**** Page text

Consumers, providers, disability and senior advocates and labor unions support wage increases for IHSS workers.

A statewide coalition of IHSS consumers and workers -- known as IHSS Agenda 99 -- supported legislation this year (AB 16 - Mike Honda) that would have required the state to fully share in the costs of wage and benefit improvements for IHSS workers. Under this bill, the state would pay 65% of the cost and the counties 35%, the same sharing rate for all other IHSS costs. The bill also provided state assistance to counties who wished to improve wages and benefits for IHSS workers.

AB 16 cost sharing language was eventually incorporated into the budget passed by the legislature as trailer bill AB 1682, but was changed and funding was reduced by Governor Davis.

Governor Davis did agree to state sharing of costs only up to fifty cents above the minimum wage and only for one year through July 2000. By next July, unless the Governor acts differently, this .50 cent raise will go away.

********
**** Source excerpt

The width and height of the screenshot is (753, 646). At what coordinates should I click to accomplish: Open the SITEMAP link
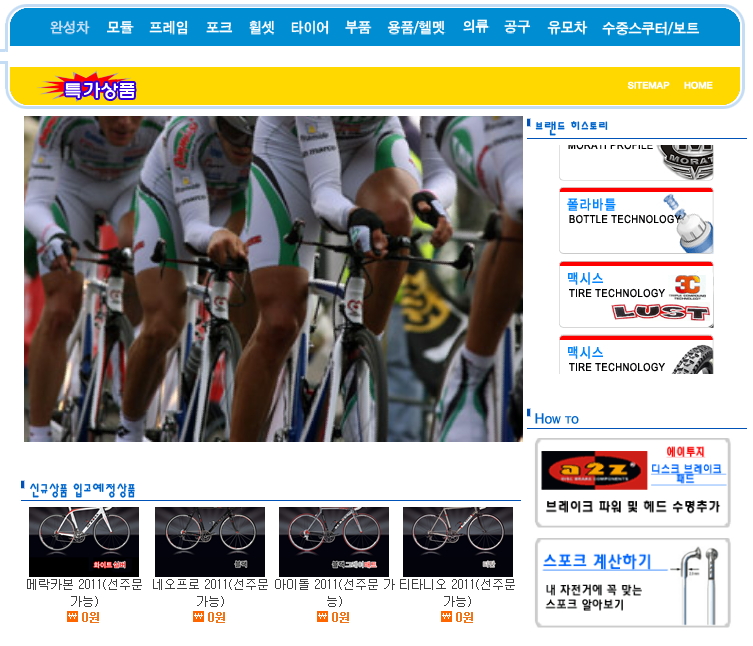click(648, 85)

********

▸ **Aim of the task**
Copy the full passage on wage increases for IHSS workers, word for word. The material comes from a different source than the passage.

▸ **Answer to the task**
Consumers, providers, disability and senior advocates and labor unions support wage increases for IHSS workers.

A statewide coalition of IHSS consumers and workers -- known as IHSS Agenda 99 -- supported legislation this year (AB 16 - Mike Honda) that would have required the state to fully share in the costs of wage and benefit improvements for IHSS workers. Under this bill, the state would pay 65% of the cost and the counties 35%, the same sharing rate for all other IHSS costs. The bill also provided state assistance to counties who wished to improve wages and benefits for IHSS workers.

AB 16 cost sharing language was eventually incorporated into the budget passed by the legislature as trailer bill AB 1682, but was changed and funding was reduced by Governor Davis.

Governor Davis did agree to state sharing of costs only up to fifty cents above the minimum wage and only for one year through July 2000. By next July, unless the Governor acts differently, this .50 cent raise will go away.